白黎蘆醇透過SIRT1蛋白表現來活化AMP-活化酵素，影響癌細胞增生

Resveratrol is a natural plant polyphenolic antioxidant compound. It functions as an agonist for estrogen receptor-mediated transcription. But other researchers have reported that resveratrol decreases cell proliferation of both estrogen receptor (ER) positive and ER negative breast cancer cells, which suggests that the interaction of resveratrol with the ER may not fully explain its inhibitory effect on proliferation. Caloric restriction (CR) reduces the incidence and progression of spontaneous and induced tumors in laboratory rodents. Resveratrol has multiple beneficial activities similar to those associated with CR, such as increased life span and delay in the onset of diseases associated with aging.

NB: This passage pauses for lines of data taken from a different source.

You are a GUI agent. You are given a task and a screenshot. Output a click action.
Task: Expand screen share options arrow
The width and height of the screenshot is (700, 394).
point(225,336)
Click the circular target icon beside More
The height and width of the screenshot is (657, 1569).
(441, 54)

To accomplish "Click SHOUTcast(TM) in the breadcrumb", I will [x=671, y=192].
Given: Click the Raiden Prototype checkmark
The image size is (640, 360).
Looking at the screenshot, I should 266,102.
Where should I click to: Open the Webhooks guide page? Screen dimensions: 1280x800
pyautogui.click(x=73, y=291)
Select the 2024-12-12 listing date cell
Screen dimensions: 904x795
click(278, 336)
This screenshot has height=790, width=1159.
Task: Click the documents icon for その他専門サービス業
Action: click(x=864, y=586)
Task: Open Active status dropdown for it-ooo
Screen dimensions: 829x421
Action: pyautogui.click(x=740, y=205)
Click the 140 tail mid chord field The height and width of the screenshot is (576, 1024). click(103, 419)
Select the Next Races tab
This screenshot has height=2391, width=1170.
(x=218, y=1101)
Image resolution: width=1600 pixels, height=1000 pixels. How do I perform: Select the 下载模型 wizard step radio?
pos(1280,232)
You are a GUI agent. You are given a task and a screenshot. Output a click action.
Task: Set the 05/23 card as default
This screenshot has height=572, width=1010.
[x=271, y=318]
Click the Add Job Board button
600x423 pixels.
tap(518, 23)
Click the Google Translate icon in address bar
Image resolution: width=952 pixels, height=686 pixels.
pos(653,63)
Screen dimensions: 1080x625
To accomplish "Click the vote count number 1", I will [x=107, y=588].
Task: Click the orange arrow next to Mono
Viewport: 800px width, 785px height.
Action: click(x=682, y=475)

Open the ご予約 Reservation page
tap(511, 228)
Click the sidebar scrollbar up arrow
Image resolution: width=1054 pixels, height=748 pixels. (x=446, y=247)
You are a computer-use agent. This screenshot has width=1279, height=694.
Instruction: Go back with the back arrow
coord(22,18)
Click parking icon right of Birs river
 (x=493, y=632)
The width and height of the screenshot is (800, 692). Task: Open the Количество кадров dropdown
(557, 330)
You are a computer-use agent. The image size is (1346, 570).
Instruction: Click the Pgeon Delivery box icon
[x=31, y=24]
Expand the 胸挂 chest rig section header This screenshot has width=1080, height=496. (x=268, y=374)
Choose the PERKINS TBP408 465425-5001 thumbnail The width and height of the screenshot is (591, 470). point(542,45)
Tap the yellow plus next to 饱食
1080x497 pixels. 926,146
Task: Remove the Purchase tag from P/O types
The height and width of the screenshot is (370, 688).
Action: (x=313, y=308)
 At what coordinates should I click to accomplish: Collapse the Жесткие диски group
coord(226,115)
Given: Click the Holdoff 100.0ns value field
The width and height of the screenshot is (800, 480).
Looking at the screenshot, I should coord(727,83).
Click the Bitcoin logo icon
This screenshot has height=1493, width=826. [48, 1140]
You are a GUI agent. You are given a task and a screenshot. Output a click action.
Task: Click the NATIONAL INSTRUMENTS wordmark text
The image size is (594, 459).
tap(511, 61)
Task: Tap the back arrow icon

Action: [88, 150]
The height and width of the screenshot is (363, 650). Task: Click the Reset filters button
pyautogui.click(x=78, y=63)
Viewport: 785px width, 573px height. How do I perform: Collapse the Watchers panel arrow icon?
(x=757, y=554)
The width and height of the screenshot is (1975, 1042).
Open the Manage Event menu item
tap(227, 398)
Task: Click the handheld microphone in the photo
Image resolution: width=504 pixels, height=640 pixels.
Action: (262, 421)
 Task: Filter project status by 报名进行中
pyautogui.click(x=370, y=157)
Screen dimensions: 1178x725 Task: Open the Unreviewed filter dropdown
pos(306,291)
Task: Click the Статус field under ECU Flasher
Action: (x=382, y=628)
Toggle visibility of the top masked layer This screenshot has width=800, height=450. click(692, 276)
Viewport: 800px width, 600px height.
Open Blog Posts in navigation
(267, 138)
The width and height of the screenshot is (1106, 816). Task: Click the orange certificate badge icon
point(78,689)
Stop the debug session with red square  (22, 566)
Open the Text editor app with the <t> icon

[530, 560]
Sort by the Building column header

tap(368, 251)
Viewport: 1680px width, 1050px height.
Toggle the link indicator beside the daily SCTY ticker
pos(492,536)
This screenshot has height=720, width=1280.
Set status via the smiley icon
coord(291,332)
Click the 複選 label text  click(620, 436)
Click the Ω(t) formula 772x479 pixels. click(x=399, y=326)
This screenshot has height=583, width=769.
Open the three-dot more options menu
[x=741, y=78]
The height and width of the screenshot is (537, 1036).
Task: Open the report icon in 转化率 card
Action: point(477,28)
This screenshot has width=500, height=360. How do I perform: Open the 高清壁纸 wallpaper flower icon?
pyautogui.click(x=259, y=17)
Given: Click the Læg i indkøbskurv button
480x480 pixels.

One key enzyme thought to be activated during CR is the AMP-activated kinase (AMPK), a sensor of cellular energy levels. The suppression of nonessential energy expenditure by activated AMPK along with the CR mimetic and antiproliferative properties of resveratrol led us to hypothesize that the activation of AMPK could be an important component of resveratrol activity. Here, we show that resveratrol activated AMPK in both ER positive and negative breast cancer cells. The activation of AMPK suppresses downstream substrates, such as mammalian target of rapamycin and 4E-BP1 and a general decrease in mRNA translation. Moreover, we also propose that resveratrol induced the expression of Sirtuin type 1 (SIRT1) via the cellular NAD+/NADH to increase AMPK activity in cancer cells but did not require LKB1. These observations raise the possibility that resveratrol may additionally modulate cell proliferation by controlling a variety of cellular events in tumor cells through activation of AMPK, dependent of its expression of SIRT1.